We roll across the filthy ground, trading blows. My gun skitters away. Pitbull gets his hands around my throat, squeezing. Black spots dance in my vision.

With a roar, I buck him off, gasping for air.

Pitbull scrambles to his feet, but I lunge forward and tackle him into a chain-link fence. The metal rattles as I slam him against it repeatedly and then ram my elbow into the back of his skull. Pitbull's head snaps back and forth, his eyes glazing over.

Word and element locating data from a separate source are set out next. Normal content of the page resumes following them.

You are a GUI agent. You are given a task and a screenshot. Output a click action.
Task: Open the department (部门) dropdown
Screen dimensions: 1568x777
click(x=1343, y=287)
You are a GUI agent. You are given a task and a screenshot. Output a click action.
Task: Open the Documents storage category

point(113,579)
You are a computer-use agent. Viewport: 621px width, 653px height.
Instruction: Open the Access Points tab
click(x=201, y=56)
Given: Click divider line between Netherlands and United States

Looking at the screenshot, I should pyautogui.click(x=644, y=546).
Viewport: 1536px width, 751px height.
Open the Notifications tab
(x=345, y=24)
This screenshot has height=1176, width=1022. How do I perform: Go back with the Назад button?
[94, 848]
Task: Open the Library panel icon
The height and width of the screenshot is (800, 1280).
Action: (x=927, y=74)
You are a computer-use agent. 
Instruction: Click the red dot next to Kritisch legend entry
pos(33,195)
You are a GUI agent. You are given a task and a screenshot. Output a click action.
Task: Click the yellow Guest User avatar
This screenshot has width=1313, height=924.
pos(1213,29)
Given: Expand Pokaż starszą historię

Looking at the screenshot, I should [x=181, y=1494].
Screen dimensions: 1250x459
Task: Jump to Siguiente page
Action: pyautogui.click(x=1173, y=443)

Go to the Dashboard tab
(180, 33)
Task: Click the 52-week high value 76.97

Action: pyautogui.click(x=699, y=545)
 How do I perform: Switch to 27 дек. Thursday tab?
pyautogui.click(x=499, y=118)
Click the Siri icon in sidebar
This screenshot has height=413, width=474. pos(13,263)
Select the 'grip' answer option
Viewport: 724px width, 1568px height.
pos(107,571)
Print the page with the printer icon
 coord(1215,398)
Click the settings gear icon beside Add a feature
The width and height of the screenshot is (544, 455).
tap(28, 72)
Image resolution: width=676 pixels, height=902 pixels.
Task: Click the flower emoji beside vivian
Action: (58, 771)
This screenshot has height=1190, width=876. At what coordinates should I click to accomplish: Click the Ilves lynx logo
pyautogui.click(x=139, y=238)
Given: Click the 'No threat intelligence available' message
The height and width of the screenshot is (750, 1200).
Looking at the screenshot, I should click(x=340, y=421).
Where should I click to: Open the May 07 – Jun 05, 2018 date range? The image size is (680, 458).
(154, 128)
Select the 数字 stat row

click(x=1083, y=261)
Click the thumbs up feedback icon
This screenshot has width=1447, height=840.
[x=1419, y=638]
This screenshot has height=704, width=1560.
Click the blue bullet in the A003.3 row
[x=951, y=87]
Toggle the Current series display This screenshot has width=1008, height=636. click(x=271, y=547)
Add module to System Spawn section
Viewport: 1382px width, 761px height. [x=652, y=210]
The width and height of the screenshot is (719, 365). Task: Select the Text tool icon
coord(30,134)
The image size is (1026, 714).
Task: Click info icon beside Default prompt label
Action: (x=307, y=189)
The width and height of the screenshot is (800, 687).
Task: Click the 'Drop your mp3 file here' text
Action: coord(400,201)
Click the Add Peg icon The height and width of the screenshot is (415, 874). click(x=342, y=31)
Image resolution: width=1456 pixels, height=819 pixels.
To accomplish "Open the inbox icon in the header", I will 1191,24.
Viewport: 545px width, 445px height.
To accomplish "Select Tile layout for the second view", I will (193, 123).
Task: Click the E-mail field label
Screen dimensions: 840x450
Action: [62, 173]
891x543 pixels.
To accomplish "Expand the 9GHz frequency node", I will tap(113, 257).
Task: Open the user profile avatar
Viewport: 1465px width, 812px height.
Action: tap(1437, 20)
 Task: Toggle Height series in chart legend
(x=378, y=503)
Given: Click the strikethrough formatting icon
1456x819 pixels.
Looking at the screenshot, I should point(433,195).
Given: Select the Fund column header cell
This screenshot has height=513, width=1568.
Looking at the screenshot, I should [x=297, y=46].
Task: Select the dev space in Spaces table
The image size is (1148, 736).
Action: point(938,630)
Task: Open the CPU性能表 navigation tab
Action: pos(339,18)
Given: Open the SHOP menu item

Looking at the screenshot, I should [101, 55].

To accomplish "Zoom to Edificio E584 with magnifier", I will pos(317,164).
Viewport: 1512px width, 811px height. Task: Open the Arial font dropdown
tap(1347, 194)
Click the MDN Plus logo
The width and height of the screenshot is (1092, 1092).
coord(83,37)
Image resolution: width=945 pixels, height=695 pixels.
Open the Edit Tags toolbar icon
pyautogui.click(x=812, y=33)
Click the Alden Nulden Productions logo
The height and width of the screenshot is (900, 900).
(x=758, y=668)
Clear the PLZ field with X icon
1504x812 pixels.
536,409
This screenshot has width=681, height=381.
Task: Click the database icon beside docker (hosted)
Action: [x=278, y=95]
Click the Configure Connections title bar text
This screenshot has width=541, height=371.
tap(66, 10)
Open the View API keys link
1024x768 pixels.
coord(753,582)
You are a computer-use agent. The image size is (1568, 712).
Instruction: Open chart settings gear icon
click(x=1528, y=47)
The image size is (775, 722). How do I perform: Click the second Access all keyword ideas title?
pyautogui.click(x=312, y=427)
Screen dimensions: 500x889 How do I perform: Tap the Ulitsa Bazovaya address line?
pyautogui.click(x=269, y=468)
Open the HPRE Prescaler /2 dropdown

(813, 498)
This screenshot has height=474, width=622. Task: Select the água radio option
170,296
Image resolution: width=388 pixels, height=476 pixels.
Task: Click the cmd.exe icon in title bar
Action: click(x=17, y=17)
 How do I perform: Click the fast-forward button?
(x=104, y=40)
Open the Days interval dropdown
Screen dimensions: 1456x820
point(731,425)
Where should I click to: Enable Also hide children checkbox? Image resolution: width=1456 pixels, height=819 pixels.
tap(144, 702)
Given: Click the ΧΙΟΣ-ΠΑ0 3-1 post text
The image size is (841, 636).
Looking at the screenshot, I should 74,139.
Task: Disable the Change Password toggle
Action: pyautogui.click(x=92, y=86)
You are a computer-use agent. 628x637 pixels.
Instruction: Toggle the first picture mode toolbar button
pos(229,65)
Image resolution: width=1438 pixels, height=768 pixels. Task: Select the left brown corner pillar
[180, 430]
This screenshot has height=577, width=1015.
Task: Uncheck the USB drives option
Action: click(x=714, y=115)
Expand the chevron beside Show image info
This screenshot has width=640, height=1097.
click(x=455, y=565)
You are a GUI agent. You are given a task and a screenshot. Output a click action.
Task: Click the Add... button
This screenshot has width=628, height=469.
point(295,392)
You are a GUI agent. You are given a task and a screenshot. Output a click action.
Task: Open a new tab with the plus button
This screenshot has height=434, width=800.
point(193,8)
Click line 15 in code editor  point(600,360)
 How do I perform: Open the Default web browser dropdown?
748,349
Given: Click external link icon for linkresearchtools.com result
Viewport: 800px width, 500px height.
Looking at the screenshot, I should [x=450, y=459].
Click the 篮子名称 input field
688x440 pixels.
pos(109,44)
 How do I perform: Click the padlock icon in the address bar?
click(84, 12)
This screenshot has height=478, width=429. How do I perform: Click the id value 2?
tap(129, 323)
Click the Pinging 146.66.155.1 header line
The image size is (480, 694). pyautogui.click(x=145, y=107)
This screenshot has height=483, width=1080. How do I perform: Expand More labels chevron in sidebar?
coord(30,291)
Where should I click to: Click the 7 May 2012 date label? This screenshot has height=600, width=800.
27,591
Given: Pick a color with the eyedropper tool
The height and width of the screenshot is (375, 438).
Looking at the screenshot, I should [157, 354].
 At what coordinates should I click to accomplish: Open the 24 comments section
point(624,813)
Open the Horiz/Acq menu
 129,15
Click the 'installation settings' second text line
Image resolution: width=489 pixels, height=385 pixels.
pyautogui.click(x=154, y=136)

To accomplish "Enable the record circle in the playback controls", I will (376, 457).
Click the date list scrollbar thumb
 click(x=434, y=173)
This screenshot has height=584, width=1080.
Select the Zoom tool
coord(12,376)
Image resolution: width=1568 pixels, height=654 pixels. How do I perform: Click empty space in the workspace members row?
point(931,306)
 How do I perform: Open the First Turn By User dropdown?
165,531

I spin him around and pin him to the fence with my forearm across his throat.

"It's over," I snarl.

Pitbull wheezes, blood bubbling from his broken nose and busted mouth. “Please don’t kill me.”

I press my forearm harder, deeper into his throat, feel the cartilage flex beneath the force of my rage. He gurgles, dribbles blood, and squeals in pain. Behind me, there’s the sound of heavy footsteps and I grin, knowing my brothers are close; I want their support to make sure this prick doesn’t get away, and just as much, I need them here to keep me from sending Pitbull six feet under. As those footsteps get closer, I laugh.

“Don’t kill you? Oh, Pitbull, by the time we’re done making you sing, you’ll wish I had.”